The pervasiveness of these themes is well known to environmental scientists in fields such as climatology, ecology, hydrology, toxicology, and atmospheric chemistry. Despite this understanding among scientists, public policy debates often neglect such critical linkages and issues. The public is easily misled by twisted probabilistic reasoning. Misuse of optimization methods can lead to suboptimization (doing better and better something that would not have been done at all if the boundary of analysis had been enlarged). Analytic methods, insights, institutions, adaptations, and solutions appropriate at one scale (e.g., experimental plots in ecology, individual firms or power plants in industry, a grid square in global climate modeling) are often naively and mistakenly extrapolated to other scales. Incorrect conclusions about the distribution and fate of emitted substances usually can be spotted and corrected with the aid of approximation methods for studying solutions to differential equations. Instabilities and feedbacks, both between and within human and biophysical systems, are often ignored in political, social, and even scientific analysis, leading society to be inadequately prepared for the possible abruptness and intensity of resulting changes.

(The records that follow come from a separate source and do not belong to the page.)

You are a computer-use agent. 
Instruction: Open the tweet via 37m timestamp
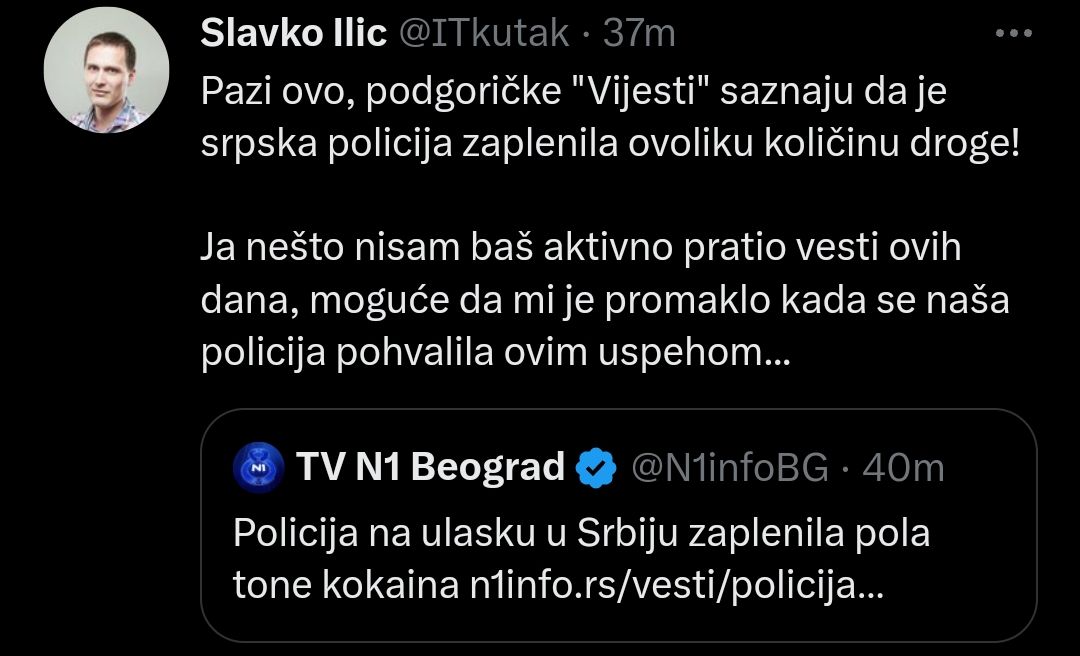point(640,34)
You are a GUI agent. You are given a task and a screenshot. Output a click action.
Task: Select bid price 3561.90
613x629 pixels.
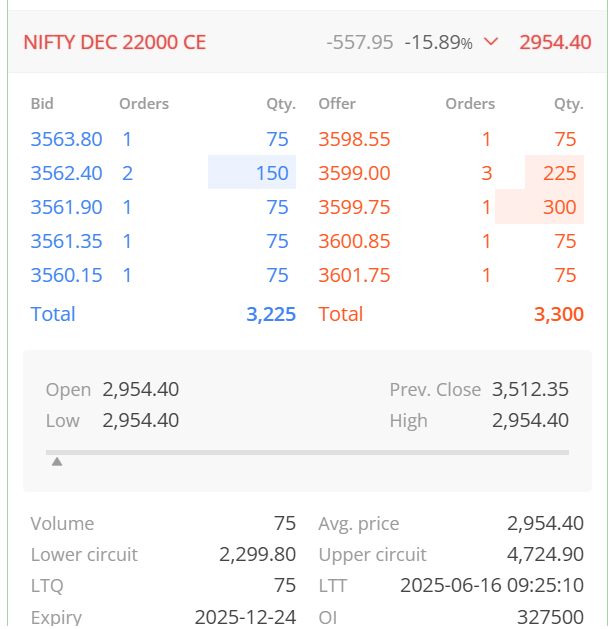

At the beginning of each of the five thematic sections in this book is a general treatment of the relevant mathematical concepts. The core of the book is 25 fully worked-out problems. As in COW-1, each problem statement is posed more like a research question than a standard homework exercise. Homework exercises follow each worked-out problem solution and range from relatively straightforward exercises that probe readers’ understanding of the concepts and methods to more difficult and open-ended research suggestions. The Appendix summarizes many useful mathematical notations and formulae you are likely to encounter.